Le malheur des uns fait le bonheur des autres. Alors que Nice devait être l’une des grandes villes hôtes des prochains Jeux d’hiver, la ville n’en verra finalement pas la couleur. Le comité d’organisation, la Région Auvergne-Rhône-Alpes et la Métropole ont annoncé le 3 août que le village olympique du pôle glace des Jeux de 2030 prévu à Nice sera finalement installé à Oullins-Pierre-Bénite, en périphérie de Lyon.

Une aubaine pour la circonscription lyonnaise du député Modem Cyrille Isaac-Sibille qui n’a pas caché sa joie au maire UDR Éric Ciotti, à travers un courrier lui étant adressé, et relayé sur X par le président du conseil régional de Provence-Alpes-Côte d’Azur Renaud Muselier, ennemi juré de l’édile niçois.

« Permets-moi de te remercier »

« Permets-moi de te remercier, avec toute l’amitié qui sied à notre fonction, lui écrit-il avec une pointe de sarcasme. Grâce à toi, c’est finalement notre territoire qui aura le privilège d’accueillir les athlètes olympiques et paralympiques ! »

Un clin d’œil aux querelles politiques qui ont opposé le nouveau maire de Nice dès son élection avec le comité d’organisation ainsi que Renaud Muselier. Principal objet des tensions, la patinoire provisoire qu’Éric Ciotti refusait de voir apparaître dans le stade de foot de l’Allianz Riviera, qui, ajoutée à d’autres désaccords et fait couler le projet global.

C’est donc tout le pôle glace qui devait s’implanter à Nice qui lui a été retiré, de quoi faire sortir de ses gonds le maire d’extrême droite. « Tout porte à croire que cette décision relève davantage d’un choix politicien guidé par la satisfaction de lobbies privés que de considérations techniques ou organisationnelles, et qu’elle vise à sanctionner les Niçois pour le vote qu’ils ont librement exprimé dans les urnes, » s’insurgeait-il devant les caméras le 29 mai.

Pas prêt à refermer ce chapitre, le maire, encore député, a aussi déposé en fin de session parlementaire une proposition de résolution pour la création d’une commission d’enquête à l’Assemblée nationale sur les JO 2030 organisés dans les Alpes françaises.
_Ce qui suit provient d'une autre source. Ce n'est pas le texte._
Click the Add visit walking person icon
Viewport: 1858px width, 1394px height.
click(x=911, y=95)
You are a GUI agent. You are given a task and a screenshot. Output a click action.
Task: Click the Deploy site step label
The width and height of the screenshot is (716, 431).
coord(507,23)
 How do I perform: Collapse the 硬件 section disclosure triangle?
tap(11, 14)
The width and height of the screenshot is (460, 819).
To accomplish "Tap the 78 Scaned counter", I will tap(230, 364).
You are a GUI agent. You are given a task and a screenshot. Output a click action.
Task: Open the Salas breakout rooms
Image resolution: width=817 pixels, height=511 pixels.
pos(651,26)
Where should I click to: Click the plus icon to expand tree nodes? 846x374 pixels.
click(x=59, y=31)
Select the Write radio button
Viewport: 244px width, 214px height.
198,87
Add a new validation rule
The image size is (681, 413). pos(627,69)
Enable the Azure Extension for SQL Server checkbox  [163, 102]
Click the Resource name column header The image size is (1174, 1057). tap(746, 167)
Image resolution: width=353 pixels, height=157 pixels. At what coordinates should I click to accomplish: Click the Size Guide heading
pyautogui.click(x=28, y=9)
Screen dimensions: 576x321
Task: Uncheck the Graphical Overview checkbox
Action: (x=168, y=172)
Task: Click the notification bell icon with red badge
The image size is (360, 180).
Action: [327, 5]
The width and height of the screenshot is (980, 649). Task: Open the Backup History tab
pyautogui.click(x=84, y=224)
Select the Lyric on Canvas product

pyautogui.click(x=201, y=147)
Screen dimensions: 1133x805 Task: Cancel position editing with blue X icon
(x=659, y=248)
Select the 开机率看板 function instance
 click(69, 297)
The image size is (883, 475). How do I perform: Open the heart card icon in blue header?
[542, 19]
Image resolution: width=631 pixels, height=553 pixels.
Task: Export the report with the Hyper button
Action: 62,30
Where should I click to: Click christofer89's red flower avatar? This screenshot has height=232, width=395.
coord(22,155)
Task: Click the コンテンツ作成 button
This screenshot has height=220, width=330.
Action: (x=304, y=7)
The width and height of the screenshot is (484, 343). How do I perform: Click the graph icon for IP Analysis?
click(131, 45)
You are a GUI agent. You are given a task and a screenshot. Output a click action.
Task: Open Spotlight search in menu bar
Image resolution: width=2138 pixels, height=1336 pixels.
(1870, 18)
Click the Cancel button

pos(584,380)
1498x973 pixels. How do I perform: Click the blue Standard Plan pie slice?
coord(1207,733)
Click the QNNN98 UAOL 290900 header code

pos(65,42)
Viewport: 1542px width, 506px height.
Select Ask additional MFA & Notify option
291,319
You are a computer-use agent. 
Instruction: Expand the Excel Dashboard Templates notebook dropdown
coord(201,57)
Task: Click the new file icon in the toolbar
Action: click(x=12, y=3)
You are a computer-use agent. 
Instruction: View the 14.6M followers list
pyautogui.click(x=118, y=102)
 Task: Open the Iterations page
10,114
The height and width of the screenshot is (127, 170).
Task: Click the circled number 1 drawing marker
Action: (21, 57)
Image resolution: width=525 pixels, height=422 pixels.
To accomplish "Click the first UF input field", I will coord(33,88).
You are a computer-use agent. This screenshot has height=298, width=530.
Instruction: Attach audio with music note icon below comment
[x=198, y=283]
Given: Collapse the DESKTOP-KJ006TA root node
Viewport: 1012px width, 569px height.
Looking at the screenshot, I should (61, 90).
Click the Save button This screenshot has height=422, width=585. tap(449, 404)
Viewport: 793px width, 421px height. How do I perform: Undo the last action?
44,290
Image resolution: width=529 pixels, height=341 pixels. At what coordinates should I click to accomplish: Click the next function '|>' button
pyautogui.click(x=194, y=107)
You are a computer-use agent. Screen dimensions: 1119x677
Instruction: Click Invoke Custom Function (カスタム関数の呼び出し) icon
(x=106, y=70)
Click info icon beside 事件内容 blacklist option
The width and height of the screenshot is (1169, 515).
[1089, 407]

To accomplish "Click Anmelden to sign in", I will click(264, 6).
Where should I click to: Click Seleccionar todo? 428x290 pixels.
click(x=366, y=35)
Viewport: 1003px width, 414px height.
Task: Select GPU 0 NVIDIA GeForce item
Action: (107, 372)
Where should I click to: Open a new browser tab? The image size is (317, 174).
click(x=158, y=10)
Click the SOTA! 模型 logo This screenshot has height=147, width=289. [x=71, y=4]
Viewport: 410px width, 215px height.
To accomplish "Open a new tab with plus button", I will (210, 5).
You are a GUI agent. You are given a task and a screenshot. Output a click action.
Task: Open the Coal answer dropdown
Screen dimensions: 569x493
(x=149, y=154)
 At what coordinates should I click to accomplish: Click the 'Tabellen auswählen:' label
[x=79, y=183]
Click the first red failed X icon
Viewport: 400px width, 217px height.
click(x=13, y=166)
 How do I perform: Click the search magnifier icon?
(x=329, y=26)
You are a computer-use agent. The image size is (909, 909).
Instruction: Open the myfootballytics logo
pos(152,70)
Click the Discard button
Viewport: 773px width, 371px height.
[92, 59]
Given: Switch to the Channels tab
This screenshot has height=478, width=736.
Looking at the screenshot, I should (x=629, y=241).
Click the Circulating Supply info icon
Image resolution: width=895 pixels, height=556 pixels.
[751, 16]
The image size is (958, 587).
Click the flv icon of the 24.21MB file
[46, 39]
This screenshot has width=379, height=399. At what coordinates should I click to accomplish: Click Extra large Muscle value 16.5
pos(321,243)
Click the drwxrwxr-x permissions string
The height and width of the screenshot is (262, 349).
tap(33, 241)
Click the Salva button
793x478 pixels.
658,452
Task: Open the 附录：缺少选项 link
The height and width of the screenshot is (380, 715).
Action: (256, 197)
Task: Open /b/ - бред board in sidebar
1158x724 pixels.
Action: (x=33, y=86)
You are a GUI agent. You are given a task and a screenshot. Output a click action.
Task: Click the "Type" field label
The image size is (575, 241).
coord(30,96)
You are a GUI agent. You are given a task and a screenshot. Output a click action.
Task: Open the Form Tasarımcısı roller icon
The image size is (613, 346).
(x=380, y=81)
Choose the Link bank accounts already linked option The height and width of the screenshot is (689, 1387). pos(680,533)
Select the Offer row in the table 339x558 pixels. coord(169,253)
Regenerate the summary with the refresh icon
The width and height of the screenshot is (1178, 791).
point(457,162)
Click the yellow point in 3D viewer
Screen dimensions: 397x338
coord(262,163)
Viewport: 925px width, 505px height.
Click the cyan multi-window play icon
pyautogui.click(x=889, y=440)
Il faut dire l’abandon du projet va avoir un impact économique certain sur le territoire, le président de la région estimant les pertes économiques entre 800 millions et 1 milliard d’euros.

Un fiasco niçois qui fait gagner gros à Lyon

Autant de pertes ici qui seront gagnées dans la région lyonnaise, comme le souligne Cyrille Isaac-Sibille. La capitale des Gaules et ses environs récupèrent en effet tout le pôle glace soit 75 matches de hockey, 150 de curling, 16 sessions de patinage artistique et 9 épreuves de short-track.

Le patinage artistique synchronisé, nouvelle discipline, se tiendra également à Lyon. La troisième ville de France accueillera également les épreuves paralympiques de glace, et donc un village d’athlètes du pôle glace situé dans la métropole, à Oullins-Pierre-Bénite. « Cette implantation accélérera la transformation du quartier de la Saulaie, se réjouit-il dans son courrier. Lorsque les premiers athlètes emprunteront le métro ou rejoindront Gerland depuis la Saulaie grâce à la passerelle dont la construction devra être accélérée, j’aurai une pensée pour toi ! »

Et il suffit de lire la réponse du principal intéressé sur X pour comprendre que le député a tapé là où ça fait mal. « En 2030, cela fera longtemps qu’avec ton ami Muselier, qui a enlevé les JO à Nice, vous ne ferez plus de politique : les électeurs auront renvoyé les macronistes à leurs affaires. Rendez-vous en 2027 ! ».